> **Exercise passage**:
....
What is this thing called heme? And, how does it do such amazing work inside our bodies? Scientists know that heme is a large ringed molecule called a porphyrin that has an iron atom sitting in the middle of it. In the heme molecule shown at right, the iron atom is green and the atoms in the porphyrin ring are carbon (teal), nitrogen (dark blue), hydrogen (not shown), and oxygen (red). In the figure below, the heme is embedded in (and bonded to) cytochrome c.
Understanding how heme functions at the biomolecular level is a hot research topic for biophysicists, including Research Associate Byung Moon Cho, Graduate Student Fredrik Carlsson, and Associate Fellow Ralph Jimenez. The JILA researchers use photon echo spectroscopy to study the motions of proteins associated with or attached to heme groups. Understanding these motions will help scientists figure out how heme proteins accomplish their important work inside our cells.
....
> **Tasks and exercises**:
1 – Transcribe the heme passage from "Understanding how heme" up to and including "inside our cells.".
2 – List every researcher the heme passage names.
3 – Please extend the heme passage by continuing it after its final sentence.
The rows after the heme passage are not needed.
....
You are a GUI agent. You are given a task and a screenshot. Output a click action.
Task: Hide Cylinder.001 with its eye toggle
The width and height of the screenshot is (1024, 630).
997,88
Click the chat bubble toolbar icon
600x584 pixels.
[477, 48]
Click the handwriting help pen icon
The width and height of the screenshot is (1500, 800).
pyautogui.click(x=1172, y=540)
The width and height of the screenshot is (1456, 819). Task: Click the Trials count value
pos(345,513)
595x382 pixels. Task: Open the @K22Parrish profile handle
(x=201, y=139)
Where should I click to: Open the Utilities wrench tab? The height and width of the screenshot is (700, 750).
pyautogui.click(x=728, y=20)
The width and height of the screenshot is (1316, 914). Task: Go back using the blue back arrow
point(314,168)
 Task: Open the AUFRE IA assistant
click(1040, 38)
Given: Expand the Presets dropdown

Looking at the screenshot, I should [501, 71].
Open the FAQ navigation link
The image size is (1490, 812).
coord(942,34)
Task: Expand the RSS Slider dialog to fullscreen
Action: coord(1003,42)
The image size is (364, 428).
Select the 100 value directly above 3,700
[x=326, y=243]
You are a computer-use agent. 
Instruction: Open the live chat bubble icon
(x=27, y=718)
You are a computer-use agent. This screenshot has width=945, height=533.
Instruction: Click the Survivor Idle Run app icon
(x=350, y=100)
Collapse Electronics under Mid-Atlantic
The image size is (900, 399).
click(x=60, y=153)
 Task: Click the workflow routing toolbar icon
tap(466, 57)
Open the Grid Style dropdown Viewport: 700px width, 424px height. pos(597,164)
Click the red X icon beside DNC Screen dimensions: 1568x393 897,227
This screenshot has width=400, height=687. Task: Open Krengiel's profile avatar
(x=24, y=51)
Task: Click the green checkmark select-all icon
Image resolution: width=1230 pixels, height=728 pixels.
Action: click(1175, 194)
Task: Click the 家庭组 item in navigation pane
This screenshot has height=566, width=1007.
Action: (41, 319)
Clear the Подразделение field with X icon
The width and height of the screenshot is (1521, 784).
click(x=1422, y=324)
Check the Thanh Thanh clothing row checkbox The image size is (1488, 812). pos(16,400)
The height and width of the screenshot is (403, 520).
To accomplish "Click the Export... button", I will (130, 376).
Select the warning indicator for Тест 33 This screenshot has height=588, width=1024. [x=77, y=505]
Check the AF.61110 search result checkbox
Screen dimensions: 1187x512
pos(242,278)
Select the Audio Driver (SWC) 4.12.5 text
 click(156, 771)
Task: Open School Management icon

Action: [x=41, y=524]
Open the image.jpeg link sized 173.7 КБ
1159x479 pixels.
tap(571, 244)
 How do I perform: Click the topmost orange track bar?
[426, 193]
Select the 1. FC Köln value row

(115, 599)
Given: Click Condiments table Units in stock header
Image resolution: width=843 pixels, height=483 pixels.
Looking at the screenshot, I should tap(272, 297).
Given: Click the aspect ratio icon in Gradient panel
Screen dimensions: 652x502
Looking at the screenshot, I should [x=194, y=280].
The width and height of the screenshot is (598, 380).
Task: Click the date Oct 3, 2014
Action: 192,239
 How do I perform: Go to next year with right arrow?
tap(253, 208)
....
> **Answers by item number**:
1 –
Understanding how heme functions at the biomolecular level is a hot research topic for biophysicists, including Research Associate Byung Moon Cho, Graduate Student Fredrik Carlsson, and Associate Fellow Ralph Jimenez. The JILA researchers use photon echo spectroscopy to study the motions of proteins associated with or attached to heme groups. Understanding these motions will help scientists figure out how heme proteins accomplish their important work inside our cells.

2 –
Byung Moon Cho
Fredrik Carlsson
Ralph Jimenez

3 –
Recently, the JILA scientists began a series of studies to measure and quantify the motions of cytochrome c and two other zinc-containing porphyrins. To allow them to make the most precise measurements possible, they substituted a zinc atom for the iron atom in the cytochrome c. To determine which motions are important biologically, the researchers compared the motions of natural cytochrome c, which has an active, three-dimensional structure, with the motions of identical, but denatured proteins, which have lost both their 3D structure and biological activity. Their spectroscopic technique clearly differentiated between active, functional cytochrome c and its denatured, nonfunctional cousin. It also provided information on the protein's binding with substrates, interaction with solvents, and energy states.
In the future, the researchers would like to get sufficient information about the specific motions of cytochrome c to be able to relate them to the changes in entropy that drive the biochemical reactions mediated by this vital protein.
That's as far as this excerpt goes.